I have several close relatives struggling with health issues along these same lines right now with the unfortunate but predictable result probably coming in the next decade. That has not led me to want tobacco banned, sugary-drinks excise taxed, alcohol banned or etc. I just simply don’t have this philosophy that anything that causes death has to be banned, I think things have to be looked at in a broader concept of individual liberties.
Every health issue you described is something they did to themselves, via poor choices. None of that is remotely equivalent to being murdered.

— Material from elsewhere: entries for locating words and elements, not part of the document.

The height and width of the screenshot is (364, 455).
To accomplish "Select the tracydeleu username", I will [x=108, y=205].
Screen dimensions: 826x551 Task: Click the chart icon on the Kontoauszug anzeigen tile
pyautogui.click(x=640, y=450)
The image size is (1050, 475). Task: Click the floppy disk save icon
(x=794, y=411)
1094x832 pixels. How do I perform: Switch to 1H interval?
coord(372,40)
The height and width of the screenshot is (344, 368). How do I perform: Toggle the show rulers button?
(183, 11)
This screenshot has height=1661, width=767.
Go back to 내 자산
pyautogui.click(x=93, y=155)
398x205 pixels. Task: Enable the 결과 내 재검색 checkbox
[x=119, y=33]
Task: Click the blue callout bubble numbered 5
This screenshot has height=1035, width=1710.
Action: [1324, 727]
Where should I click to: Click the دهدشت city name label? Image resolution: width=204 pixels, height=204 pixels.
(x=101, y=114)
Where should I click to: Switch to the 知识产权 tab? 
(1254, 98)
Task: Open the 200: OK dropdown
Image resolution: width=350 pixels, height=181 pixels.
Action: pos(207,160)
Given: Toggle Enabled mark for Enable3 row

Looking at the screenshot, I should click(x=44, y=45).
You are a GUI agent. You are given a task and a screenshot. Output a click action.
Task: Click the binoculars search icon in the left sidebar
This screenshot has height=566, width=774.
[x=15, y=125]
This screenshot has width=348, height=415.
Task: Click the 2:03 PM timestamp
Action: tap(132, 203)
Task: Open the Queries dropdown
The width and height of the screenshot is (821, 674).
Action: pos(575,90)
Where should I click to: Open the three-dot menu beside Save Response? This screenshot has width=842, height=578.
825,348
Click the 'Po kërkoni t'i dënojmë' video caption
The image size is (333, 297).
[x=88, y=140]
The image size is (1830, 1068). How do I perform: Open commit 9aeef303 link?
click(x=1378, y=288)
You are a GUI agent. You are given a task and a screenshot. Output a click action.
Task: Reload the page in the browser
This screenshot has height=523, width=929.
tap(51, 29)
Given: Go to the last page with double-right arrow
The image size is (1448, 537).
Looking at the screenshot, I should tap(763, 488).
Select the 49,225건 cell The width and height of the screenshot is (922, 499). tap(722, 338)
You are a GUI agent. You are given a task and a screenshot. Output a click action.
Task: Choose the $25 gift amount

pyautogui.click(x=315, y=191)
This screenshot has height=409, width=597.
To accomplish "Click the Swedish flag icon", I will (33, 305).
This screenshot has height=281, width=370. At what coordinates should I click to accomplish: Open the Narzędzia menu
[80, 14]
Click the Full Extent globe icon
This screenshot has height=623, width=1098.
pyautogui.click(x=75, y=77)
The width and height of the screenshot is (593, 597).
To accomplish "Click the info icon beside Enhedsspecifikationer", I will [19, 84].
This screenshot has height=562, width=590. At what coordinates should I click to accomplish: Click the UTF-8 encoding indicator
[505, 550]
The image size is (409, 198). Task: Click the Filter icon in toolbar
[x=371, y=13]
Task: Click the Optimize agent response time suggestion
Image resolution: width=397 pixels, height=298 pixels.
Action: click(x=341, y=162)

Or maybe not. Your grandparent, presumably, came up in an era where the health risks of cigarettes were obfuscated. Maybe even the era where cigarette advertisements touted them as being healthy and had doctors (or actors playing doctors) shilling for them. They’re no longer allowed to do that, because people died.
Firstly, that isn’t entirely true. My grandparents did not choose to be inundated with (then-legal) heavy cigarette advertising in their youths. My grandparents did not choose to have big food companies engineer sweet and savory foods that are literally designed in a lab to tickle a part of our brain that makes us excessively crave them, and then push to have them on the shelves nationwide.
Secondly, there are many rights which sometimes cause other people to die, the specifics of those interactions are complex and become legal matters but are not in and of themselves usually reason for a cessation of the right. Drunk driving is not held up as a justification for banning either alcohol or cars, as an obvious example.
Right and we went ahead and made it very illegal to kill people with guns. Hell, it’s illegal just to shoot someone with a gun, better yet–it’s illegal just to shoot at someone with a gun, and is also illegal just to draw a gun on someone in a threatening way without shooting, excepting self-defense in these cases.
But no one pulled out a twinkie in the grocery store line and killed them with it. They may have succumbed to advertising, but they still made a choice.
But, if you want to blame advertising for people’s behaviors, I can point to lots of advertising for guns claiming that you aren’t safe without one on you at all times and places.
No, but it is a justification for regulating the use of both.